──────── Texte fourni

L214 est l’association de protection animale qui a réussi à propulser ses thèmes au cœur du débat public et médiatique. Enquêtes, vidéos, polémiques… et plus récemment procès. Depuis deux ans, les problématiques autour du traitement de la vie animale se retrouvent régulièrement en ouverture des 20h. Nous avons rencontré la co-fondatrice et directrice de L214, Brigitte Gothière, afin de se pencher sur la stratégie gagnante de L214, et d’évoquer sa vision de l’antispécisme. 


LVSL – La stratégie de L214 ces dernières années est assez unique dans le champ des associations de protection animale : vous tentez de vous rapprocher des préoccupations de tous, et pas seulement des militants et des personnes déjà sensibilisées. Ainsi, les campagnes de L214 sont plutôt axées sur les thématiques qui parlent à la majorité des français comme la fourrure et l’élevage en batterie.  C’est une stratégie assumée ?

Brigitte Gothière Oui, c’est même l’objectif. On est une association qui essaye de proposer un modèle de société différent, avec des relations différentes avec les animaux. On ne cherche pas à convaincre ceux qui sont déjà convaincus, mais plutôt de convaincre ceux qui ne le sont pas de se mobiliser avec nous.

Nous partons du constat que 99% des gens ne veulent aucun mal aux animaux. On est tous et toutes en capacité de défendre les animaux dans notre quotidien mais aussi politiquement, c’est-à-dire de porter plus haut la voix et de convaincre des décideurs.

Aujourd’hui l’élevage en France a une image d’Épinal : dans l’imaginaire collectif, les animaux en France seraient élevés dans des alpages, dans des prés… Ça n’est pas la réalité. 80% des animaux sont maintenus dans des bâtiments fermés sans accès à l’extérieur. C’est de l’élevage intensif, avec des animaux entassés, des mutilations à vif. On place les animaux dans un environnement qui leur est profondément hostile. Ensuite on prend leur vie ! C’est ce qu’ils ont de plus précieux. Au-delà de parler à tous, on veut surtout parler de la majorité des animaux exploités, la plupart de nos campagnes de communication concernent ainsi l’élevage en batterie.

LVSL – La communication de L214 peut en effet être considérée plus douce que celle d’autres associations de protection animale ayant les mêmes objectifs à long terme, notamment la fermeture des abattoirs. De quel œil les militants voient ce choix ?

Brigitte Gothière Je crois que les militants voient bien l’intérêt de faire rejoindre de plus en plus de personnes. Notre stratégie est toute simple : c’est juste s’adresser aux gens là où ils en sont aujourd’hui. La morale commune à tous, c’est qu’on ne doit pas maltraiter et tuer sans nécessité. On part de là, et puis on montre ce qu’il se passe, on pose les cartes sur la table. Les militants ont envie que les choses progressent ! Soit ils se reconnaissent dans la stratégie de L214, soit ils militent dans d’autres organisations. Cette multiplicité d’acteurs fait que chacun peut trouver l’endroit où il se sent le plus à l’aise pour militer vraiment, pour essayer de faire avancer ce combat.

────────────────
──────── Données sources

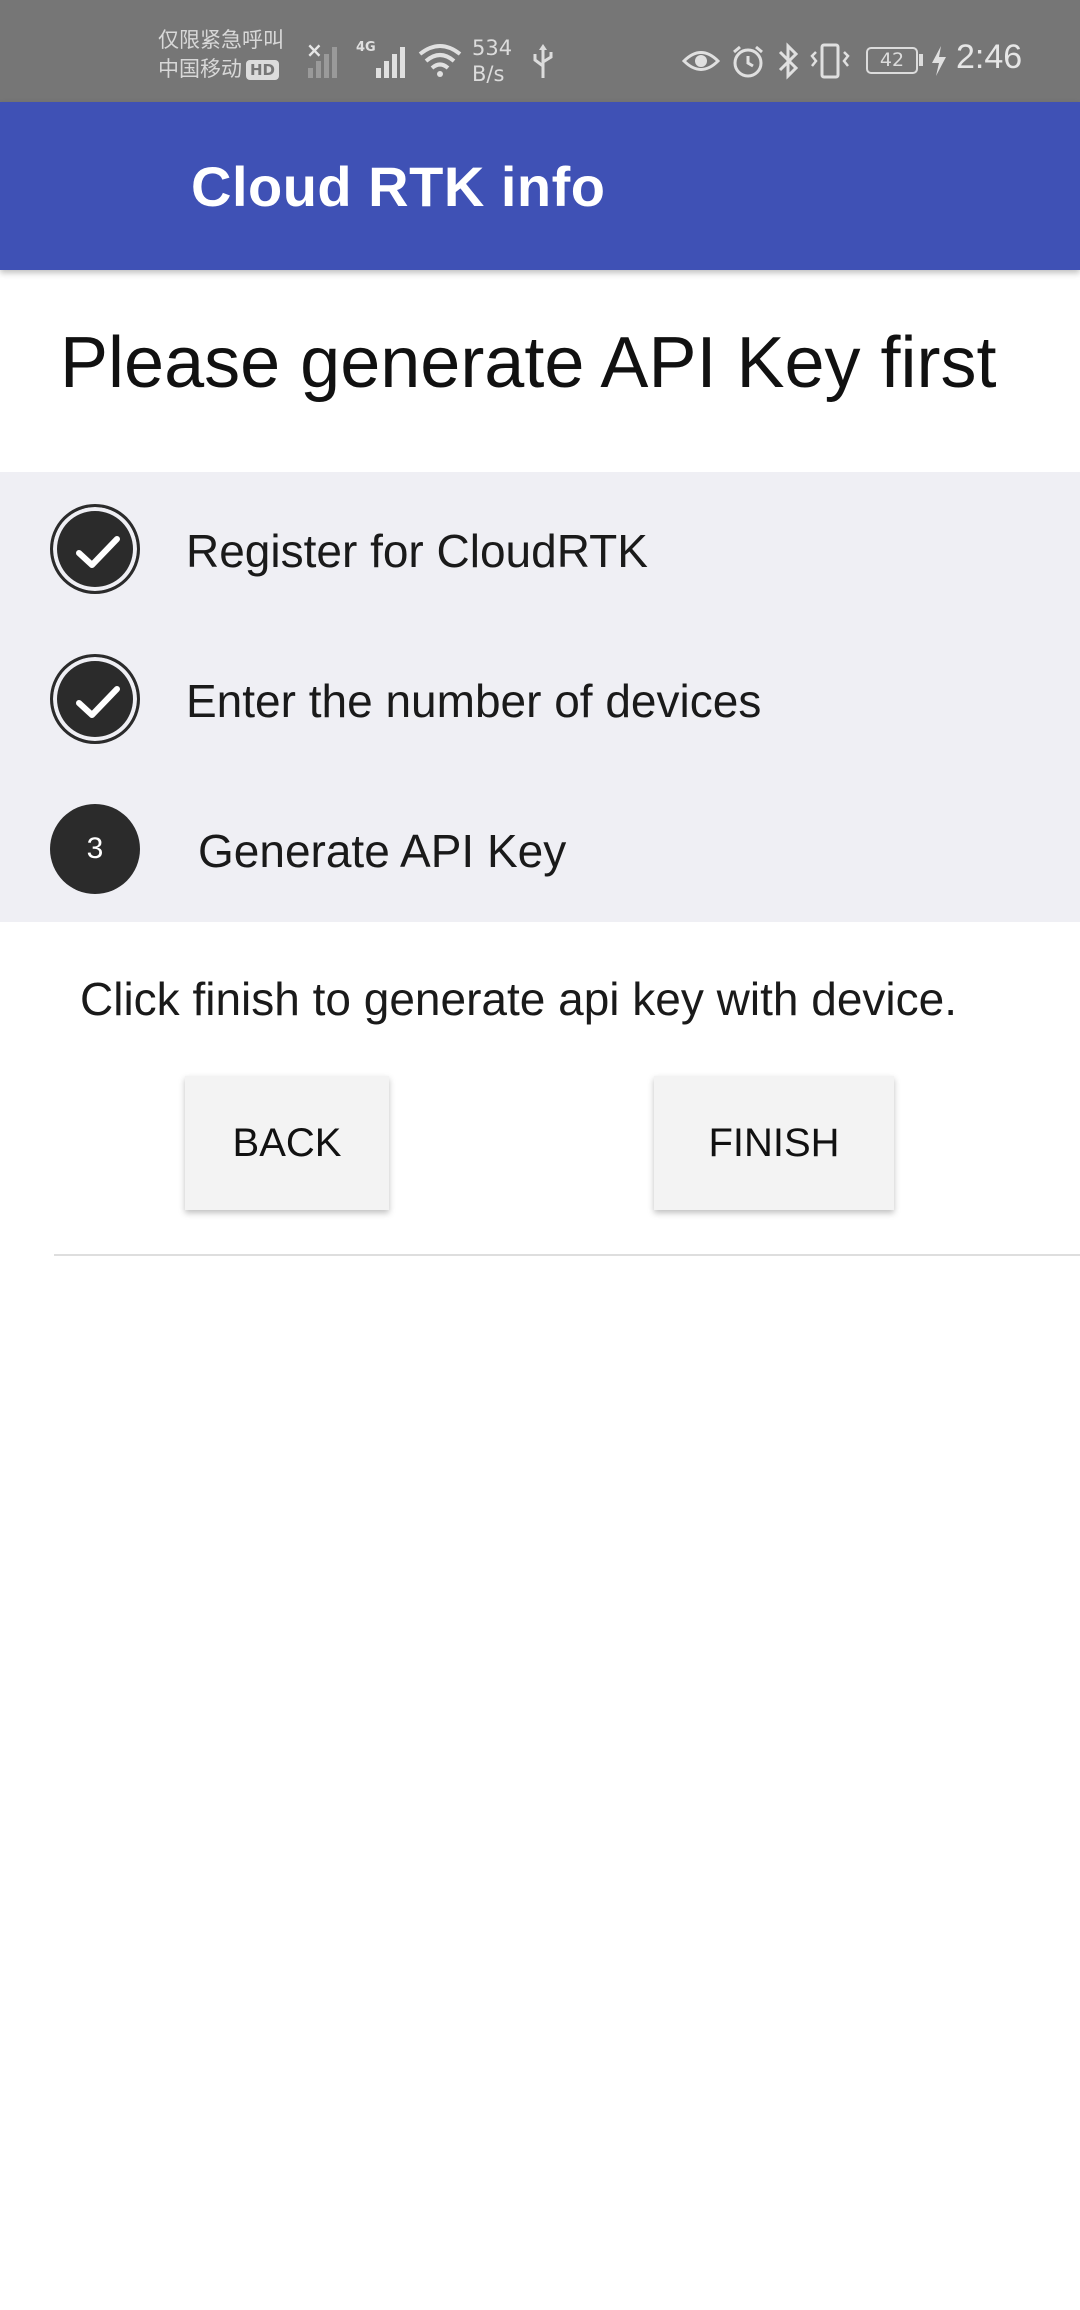 This screenshot has width=1080, height=2310. What do you see at coordinates (382, 851) in the screenshot?
I see `step-label: Generate API Key` at bounding box center [382, 851].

────────────────

_Consignes_
A: Répondez à ces questions sur l'entretien consacré à L214 :
(i) Quelles fonctions Brigitte Gothière occupe-t-elle à L214 ?
(ii) Quel pourcentage des animaux est maintenu dans des bâtiments fermés sans accès à l'extérieur ?
(iii) Quelle est, selon elle, la morale commune à tous ?
B: Prolongez l'entretien consacré à L214 à partir de la dernière phrase de Brigitte Gothière.
Les lignes ne sont pas utiles pour ce travail.

_Réponses numérotées_
A:
(i) Elle est co-fondatrice et directrice de L214.
(ii) 80 % des animaux.
(iii) On ne doit pas maltraiter et tuer sans nécessité.

B:
Cette stratégie, on ne l’a pas posée et réfléchie, on ne l’a pas lue dans un livre. On s’est simplement demandé comment on s’adresserait à nous-mêmes ! Dans les fondateurs de L214, on est plutôt des rationnels : il nous faut des preuves. On a donc décidé que l’on allait enquêter, et montrer ce que l’on trouverait. Montrer ce que l’on trouve, c’est déjà dénoncer : les animaux sont des êtres doués de sensibilité, nous n’avons pas besoin de nous en nourrir aujourd’hui pour vivre en bonne santé, et pourtant on en tue 3 millions par jour dans les abattoirs, et plusieurs dizaines de millions sur l’aquaculture et la pêche… Ça pose question ! Est-ce que, comme ce n’est plus une nécessité, cela ne remet pas en question quelque chose qui est installé comme un système, qui a été institutionnalisé mais qui est tout à fait questionnable ? Jusqu’ici, c’était un inquestionné. Avec L214, mais pas seulement, les images d’enquête ont contribué au fait que cette question devienne publique. Nous avions déjà des actions dans la rue pour essayer d’aller toucher le public, mais avec les images d’enquête, la résonance était tout autre car les images sont passées dans les médias. C’est une chose de savoir que pour manger de la viande il faut élever des animaux et les tuer, et qu’il y a de l’élevage intensif ; mais c’est autre chose de le voir.

LVSL – Justement, à propos des preuves, L214 se distingue notamment par les enquêtes choc qu’elle produit, et qui sont reprises dans les médias mainstream, avec une présence régulière dans les 20h et dans la presse depuis quelques années. Est-ce que cela a été selon vous une des clés pour crédibiliser la cause animale et ses revendications ?

Brigitte Gothière Oui, les médias ont participé à cette crédibilisation. Des informations similaires étaient déjà partagées sur les réseaux sociaux, mais il y avait une certaine réserve. À partir du moment où ça passe dans les médias, il y a un porte-voix qui est beaucoup plus fort. Les journalistes ont creusé la question, car il y a les images de L214 mais il y a aussi des journalistes qui font leurs propres enquêtes. Cela veut dire que c’est un sujet digne d’intérêt, et ça apporte donc de la légitimité à la cause. Et il n’y a pas que les journalistes : il y a aussi des personnalités qui prennent la parole sur ces sujets là, des personnalités politiques ou juste des célébrités. Il y a tout un tas d’acteurs aujourd’hui que l’on attendait pas sur ces questions là, et qui pourtant aujourd’hui parlent de la condition animale et ont des positions assez claires sur la façon dont on traite les animaux aujourd’hui.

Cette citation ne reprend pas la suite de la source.